A ja myślałam, że Justin był bipolarny...
'Ja.. ugh, coż, widzisz, ta dziewczyna-Cameron. Przypisali mi ją, byśmy razem zrobiły projekt do szkoły i pracowaliśmy nad tym w szkole, ale uznałyśmy, że lepiej i łatwiej będzie, jeśli spotkamy się ze sobą później. Wiec po lekcjach poszłyśmy do niej do domu, ale ja nie zamierzałam siedzieć tam zbyt długo, bo wiedziałam że musze wrócić do domu.' Westchnęłam, przygryzając wargi. nie chciałam kontynuować, ale wiedziałam, że musiałam, 'Skonczyło się na tym, że wylałyśmy picie na moje ubranie, więc dała mi swoje ciuchy. Ponownie zabrałyśmy się za robienie projektu i nie wiem jak to się stało, chyba była tam zmęczona, ale momentalnie zasnęłam.'
'Zasnęłaś?'
'Yeah.' Skinęłam głową. 'Wiem, że to głupio brzmi, ale serio byłyśmy zmęczone.

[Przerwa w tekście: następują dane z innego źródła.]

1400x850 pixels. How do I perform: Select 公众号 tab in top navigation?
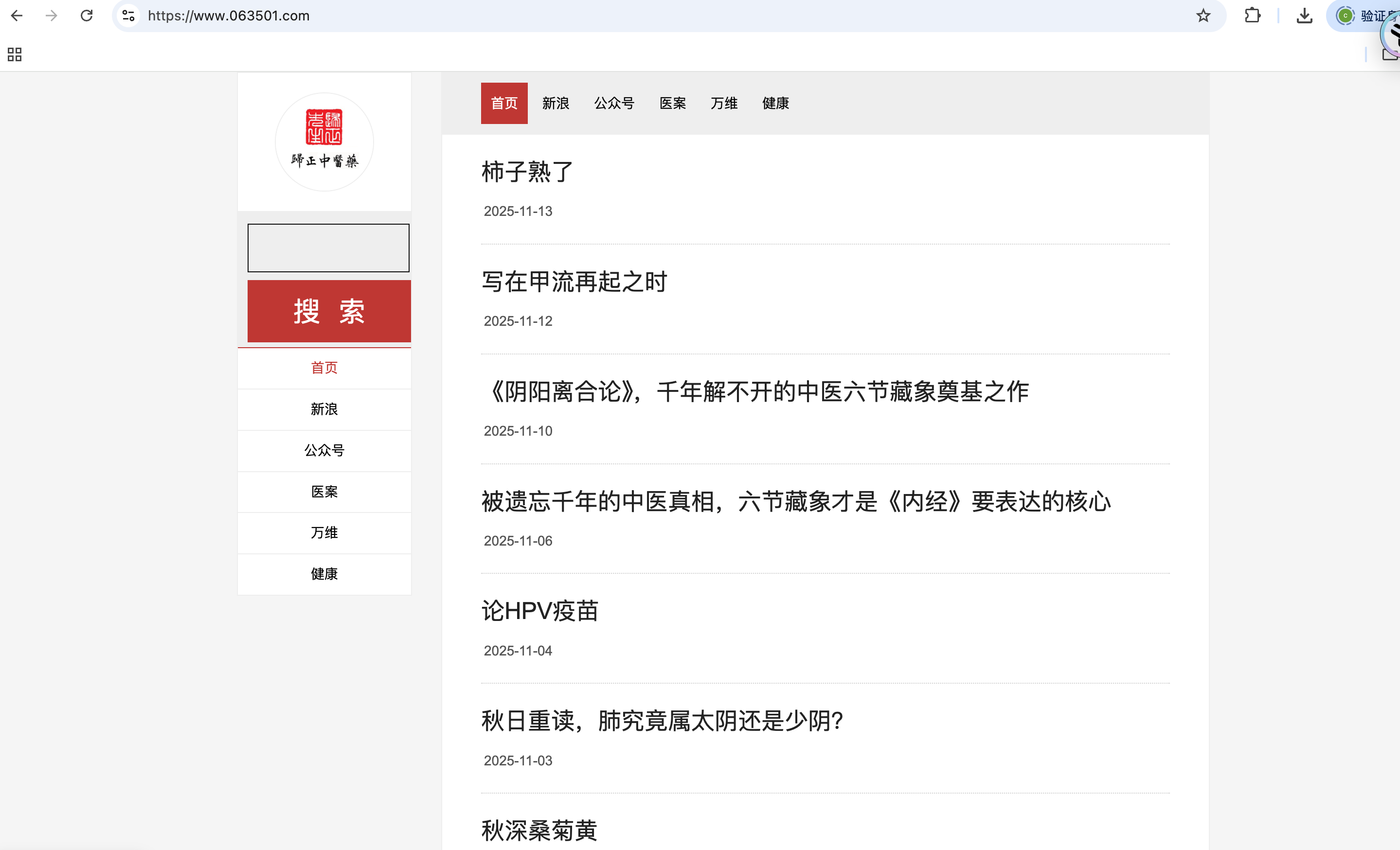coord(613,104)
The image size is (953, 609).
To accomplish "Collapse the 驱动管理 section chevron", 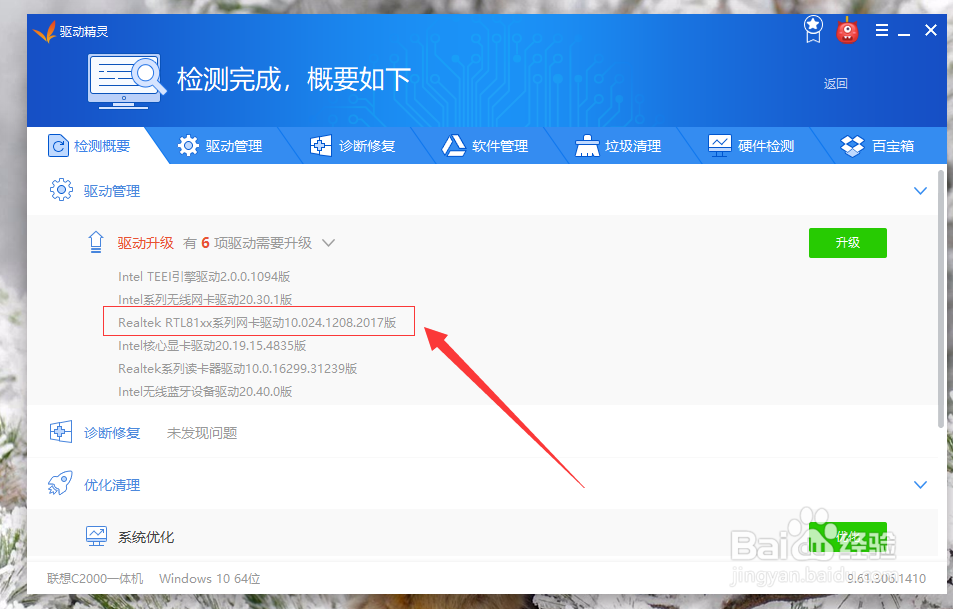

Pracowałyśmy bardzo cięzko nad tym projektem i na prawdę miałam zamiar wrócić do domu, ale jej mama była taka miła i zapytała, czy nie chcem u nich zostać na obiad, a ja byłam głodna, bo zapomniałam wziąć lunchu do szkoły i jedno prowadziło do drugiego i wiesz...'
Moja mama patrzyła się na mnie, zastanawiając się nad tym, co właśnie powiedziałam. 'To jest druga taka sytuacja Kelsey. Jestem rozczarowana i zawiedziona twoim zachowaniem.'
'Wiem mamo, na prawdę bardzo mi przykro! nie miałam telefonu i kompletnie zapomniałam cię poinformować.'
'Myślałam, że się czegoś nauczyłaś Kelsey'
'Oczywiście!'
'nie, nie, nie nauczyłaś się niczego, bo w takim razie nie byłabyś taka lekkomyślna! nie mogłam spać w nocy, myśląc o strasznych rzeczach, które mogłyby ci się przytrafić! Chciałam już wezwać policię, ale dziękuj Bogu, że twój brat mnie przekonał, bym tego nie robiła.'
'Wiem mamo, naprawdę mi przykro.'
'To nie wystarczy Kelsey. Idź na górę i przygotuj się do szkoły. Jak już to zrobisz, zejdź do kuchni. Przeprowadzimy z tobą i twoim ojcem szybką rozmowę.'
'Ale...'
'Dalej, Kelsey.' Wskazała na schody.
'Mamo...'
'Teraz!' Wrzasnęła.
Westchnęłam, odwróciłam się i weszłam po schodach do swojego pokoju. Poszłam do łazienki, by szybko się odświeżyć.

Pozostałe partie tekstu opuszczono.